---- Brano fornito

Venerdì 25 gennaio, sulla facciata della casa di via Londonio, a Milano, dove era nato 80 anni fa, è stata apposta una targa per ricordarlo. Un omaggio al “Signor G”, Giorgio Gaber, a sedici anni dalla sua prematura scomparsa. Quando venne alla luce in quella casa milanese (dove visse fino al 1963) si chiamava Gaberscik. Ora chi passerà lì davanti, a poca distanza dalla sede milanese della Rai che lo rese famoso ancora giovanissimo, potrà leggere queste parole: “Qui nacque il 25 gennaio 1939 Giorgio Gaber, inventore del Teatro–Canzone. La sua opera accompagna vecchie e nuove generazioni sulla strada della libertà di pensiero e dell’onestà intellettuale”. Omaggio che proseguirà con una rassegna ad aprile, in collaborazione con il Piccolo, e Milano gli intitolerà il Teatro Lirico.

--------
---- Informazioni

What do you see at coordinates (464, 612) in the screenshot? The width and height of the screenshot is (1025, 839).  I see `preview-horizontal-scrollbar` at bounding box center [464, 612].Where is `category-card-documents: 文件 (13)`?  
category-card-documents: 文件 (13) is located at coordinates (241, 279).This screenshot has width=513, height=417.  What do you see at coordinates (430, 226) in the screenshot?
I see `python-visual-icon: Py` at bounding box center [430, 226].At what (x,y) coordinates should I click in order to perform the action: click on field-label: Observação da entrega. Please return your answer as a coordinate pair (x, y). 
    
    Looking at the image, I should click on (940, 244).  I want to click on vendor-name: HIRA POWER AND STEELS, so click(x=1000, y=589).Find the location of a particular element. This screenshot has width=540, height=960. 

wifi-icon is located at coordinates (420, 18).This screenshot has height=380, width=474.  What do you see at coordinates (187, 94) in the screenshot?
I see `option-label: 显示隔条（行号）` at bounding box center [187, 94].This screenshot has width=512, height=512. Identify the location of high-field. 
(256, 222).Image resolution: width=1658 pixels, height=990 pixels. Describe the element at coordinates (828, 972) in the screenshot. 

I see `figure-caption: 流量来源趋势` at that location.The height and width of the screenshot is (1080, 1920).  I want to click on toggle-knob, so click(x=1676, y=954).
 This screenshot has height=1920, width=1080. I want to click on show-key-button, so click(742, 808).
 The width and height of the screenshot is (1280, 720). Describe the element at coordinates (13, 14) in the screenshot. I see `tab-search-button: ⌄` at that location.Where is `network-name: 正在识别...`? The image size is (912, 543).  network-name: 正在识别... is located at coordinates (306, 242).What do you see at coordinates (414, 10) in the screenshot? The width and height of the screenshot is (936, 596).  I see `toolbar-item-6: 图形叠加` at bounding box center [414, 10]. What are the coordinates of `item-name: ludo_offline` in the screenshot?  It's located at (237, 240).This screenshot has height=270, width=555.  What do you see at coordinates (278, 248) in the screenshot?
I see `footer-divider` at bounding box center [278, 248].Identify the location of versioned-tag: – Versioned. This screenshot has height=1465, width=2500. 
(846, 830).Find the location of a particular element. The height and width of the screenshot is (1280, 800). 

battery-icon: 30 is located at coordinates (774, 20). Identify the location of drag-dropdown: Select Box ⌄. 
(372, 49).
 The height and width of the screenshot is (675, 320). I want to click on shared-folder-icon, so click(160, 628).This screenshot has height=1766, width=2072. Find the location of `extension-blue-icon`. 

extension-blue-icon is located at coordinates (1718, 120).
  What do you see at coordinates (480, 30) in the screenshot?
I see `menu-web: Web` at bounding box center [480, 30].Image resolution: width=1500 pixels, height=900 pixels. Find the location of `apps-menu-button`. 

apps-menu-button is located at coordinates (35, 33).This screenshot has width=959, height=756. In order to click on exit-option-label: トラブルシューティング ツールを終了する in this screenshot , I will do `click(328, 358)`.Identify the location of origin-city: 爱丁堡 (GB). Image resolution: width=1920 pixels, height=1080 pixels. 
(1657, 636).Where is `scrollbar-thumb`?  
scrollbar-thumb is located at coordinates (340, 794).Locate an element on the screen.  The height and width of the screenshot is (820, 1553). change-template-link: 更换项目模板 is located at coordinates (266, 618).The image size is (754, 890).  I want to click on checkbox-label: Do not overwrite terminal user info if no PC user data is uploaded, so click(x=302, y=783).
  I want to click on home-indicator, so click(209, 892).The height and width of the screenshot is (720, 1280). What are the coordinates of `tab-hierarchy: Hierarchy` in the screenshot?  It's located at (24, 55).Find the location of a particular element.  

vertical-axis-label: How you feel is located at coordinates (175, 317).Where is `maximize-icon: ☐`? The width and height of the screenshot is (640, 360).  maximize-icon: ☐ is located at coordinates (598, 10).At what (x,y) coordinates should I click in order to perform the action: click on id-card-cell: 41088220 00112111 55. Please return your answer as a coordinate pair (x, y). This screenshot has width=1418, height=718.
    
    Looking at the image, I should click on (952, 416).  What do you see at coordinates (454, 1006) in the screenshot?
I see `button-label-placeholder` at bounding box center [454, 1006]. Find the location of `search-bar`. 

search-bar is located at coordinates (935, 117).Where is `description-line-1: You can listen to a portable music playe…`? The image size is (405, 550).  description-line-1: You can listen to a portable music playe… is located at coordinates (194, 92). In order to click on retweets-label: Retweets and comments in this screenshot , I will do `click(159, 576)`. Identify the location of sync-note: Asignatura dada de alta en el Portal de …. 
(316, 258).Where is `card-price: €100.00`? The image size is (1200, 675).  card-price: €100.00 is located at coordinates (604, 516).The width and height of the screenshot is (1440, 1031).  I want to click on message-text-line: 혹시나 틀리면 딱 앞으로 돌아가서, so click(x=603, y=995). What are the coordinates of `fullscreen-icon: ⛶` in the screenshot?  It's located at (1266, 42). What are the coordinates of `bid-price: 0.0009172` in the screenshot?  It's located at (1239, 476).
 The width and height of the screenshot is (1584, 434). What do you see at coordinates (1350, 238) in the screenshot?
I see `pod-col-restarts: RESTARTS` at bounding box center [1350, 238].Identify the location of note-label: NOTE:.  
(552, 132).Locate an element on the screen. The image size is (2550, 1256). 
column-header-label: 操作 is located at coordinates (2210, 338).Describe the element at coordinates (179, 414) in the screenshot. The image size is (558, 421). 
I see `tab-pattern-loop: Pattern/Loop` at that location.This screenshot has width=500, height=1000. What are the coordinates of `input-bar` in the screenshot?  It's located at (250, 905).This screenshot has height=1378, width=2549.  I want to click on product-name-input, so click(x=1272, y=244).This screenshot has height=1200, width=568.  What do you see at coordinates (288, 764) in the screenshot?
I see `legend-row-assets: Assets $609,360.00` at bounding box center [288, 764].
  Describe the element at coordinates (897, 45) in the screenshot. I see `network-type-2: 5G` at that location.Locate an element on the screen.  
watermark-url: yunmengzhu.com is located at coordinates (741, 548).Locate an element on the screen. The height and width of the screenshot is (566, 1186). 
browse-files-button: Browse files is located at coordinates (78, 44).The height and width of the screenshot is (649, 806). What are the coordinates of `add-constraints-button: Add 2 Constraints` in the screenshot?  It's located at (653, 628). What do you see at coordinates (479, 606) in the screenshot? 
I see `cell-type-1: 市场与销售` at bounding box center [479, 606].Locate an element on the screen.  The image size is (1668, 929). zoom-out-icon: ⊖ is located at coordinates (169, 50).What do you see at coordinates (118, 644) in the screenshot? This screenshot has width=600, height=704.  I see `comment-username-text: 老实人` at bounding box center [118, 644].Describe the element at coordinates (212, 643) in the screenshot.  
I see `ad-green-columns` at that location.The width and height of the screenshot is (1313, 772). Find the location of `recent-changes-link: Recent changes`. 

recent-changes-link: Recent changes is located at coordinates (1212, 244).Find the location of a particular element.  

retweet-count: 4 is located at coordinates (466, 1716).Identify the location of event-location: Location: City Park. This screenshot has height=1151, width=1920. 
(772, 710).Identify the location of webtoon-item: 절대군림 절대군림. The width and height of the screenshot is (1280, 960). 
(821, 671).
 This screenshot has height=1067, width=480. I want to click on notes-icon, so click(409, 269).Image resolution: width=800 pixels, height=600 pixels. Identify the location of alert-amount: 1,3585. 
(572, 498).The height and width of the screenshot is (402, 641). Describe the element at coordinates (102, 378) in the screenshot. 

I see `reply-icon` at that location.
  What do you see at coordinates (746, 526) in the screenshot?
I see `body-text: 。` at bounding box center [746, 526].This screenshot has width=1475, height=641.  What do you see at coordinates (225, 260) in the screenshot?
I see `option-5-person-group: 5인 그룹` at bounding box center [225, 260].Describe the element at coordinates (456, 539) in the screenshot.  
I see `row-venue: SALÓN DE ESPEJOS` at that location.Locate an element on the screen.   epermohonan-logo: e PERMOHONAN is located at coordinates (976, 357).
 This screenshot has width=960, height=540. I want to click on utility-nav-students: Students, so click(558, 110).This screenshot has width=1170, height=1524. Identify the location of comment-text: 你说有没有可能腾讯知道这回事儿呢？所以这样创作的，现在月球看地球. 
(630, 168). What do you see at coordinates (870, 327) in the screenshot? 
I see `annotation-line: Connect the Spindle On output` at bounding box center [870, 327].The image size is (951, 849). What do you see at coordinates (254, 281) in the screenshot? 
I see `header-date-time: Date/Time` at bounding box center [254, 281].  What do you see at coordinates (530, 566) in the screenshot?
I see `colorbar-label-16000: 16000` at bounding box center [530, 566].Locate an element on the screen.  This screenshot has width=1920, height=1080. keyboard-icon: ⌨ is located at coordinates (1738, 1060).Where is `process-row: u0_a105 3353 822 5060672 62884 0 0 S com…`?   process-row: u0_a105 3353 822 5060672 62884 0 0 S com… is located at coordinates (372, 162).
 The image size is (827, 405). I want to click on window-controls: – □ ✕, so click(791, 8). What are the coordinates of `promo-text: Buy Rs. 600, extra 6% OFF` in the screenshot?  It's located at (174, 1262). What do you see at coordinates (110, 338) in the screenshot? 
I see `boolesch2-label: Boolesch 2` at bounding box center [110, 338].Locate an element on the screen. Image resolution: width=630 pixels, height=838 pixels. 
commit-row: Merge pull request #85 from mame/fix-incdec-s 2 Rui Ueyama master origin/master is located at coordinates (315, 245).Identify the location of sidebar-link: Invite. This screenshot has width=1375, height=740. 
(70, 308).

--------

> Obiettivo dell'esercizio:
Riprenda il brano sulla targa dedicata a Giorgio Gaber dopo la sua ultima frase e ne scriva il seguito. I record provengono da una fonte diversa da quella del brano.

> Risposta scritta:
Due parole, “Teatro-Canzone”, che dicono poco ai più giovani ma che fanno parte del patrimonio culturale di questo Paese come testimonianza di una passione civile che a Gaber costò anche le critiche di una certa “intellighentia”, quella che mal digeriva le sue considerazioni da spirito libero. Cominciò tutto nel 1970, l’anno della tournée con Mina, quando Paolo Grassi e Giorgio Strehler gli propongono di scrivere uno spettacolo tutto suo per il Piccolo di Milano. È il 28 ottobre 1970 quando “Il Signor G” debutta al Teatro San Rocco di Seregno, dal gennaio del 1971 approda a Milano. Da lì parte un’avventura che avrà termine solo alla fine degli anni ’90 con “Un’idiozia conquistata a fatica”.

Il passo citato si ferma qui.